*Exercise instructions*: Set down all the lines below, each one exactly as shown.

**** Given entries

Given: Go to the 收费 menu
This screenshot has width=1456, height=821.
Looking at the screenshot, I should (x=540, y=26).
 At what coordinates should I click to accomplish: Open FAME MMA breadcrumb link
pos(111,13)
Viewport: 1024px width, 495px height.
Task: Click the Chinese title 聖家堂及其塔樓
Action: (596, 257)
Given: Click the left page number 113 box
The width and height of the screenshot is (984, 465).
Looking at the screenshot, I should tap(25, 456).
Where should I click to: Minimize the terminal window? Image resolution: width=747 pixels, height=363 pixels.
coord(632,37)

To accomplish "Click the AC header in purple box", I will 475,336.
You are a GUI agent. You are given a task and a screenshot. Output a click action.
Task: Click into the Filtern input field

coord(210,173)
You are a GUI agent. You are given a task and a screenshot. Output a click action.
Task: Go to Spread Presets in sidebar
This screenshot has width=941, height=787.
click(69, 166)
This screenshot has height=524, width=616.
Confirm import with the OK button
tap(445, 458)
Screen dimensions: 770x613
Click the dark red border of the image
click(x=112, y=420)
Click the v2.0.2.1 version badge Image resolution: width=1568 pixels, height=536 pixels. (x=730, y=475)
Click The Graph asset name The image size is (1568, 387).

********

*Result*:
Given: Go to the 收费 menu
This screenshot has width=1456, height=821.
Looking at the screenshot, I should (x=540, y=26).
 At what coordinates should I click to accomplish: Open FAME MMA breadcrumb link
pos(111,13)
Viewport: 1024px width, 495px height.
Task: Click the Chinese title 聖家堂及其塔樓
Action: (596, 257)
Given: Click the left page number 113 box
The width and height of the screenshot is (984, 465).
Looking at the screenshot, I should tap(25, 456).
Where should I click to: Minimize the terminal window? Image resolution: width=747 pixels, height=363 pixels.
coord(632,37)

To accomplish "Click the AC header in purple box", I will 475,336.
You are a GUI agent. You are given a task and a screenshot. Output a click action.
Task: Click into the Filtern input field

coord(210,173)
You are a GUI agent. You are given a task and a screenshot. Output a click action.
Task: Go to Spread Presets in sidebar
This screenshot has width=941, height=787.
click(69, 166)
This screenshot has height=524, width=616.
Confirm import with the OK button
tap(445, 458)
Screen dimensions: 770x613
Click the dark red border of the image
click(x=112, y=420)
Click the v2.0.2.1 version badge Image resolution: width=1568 pixels, height=536 pixels. (x=730, y=475)
Click The Graph asset name The image size is (1568, 387).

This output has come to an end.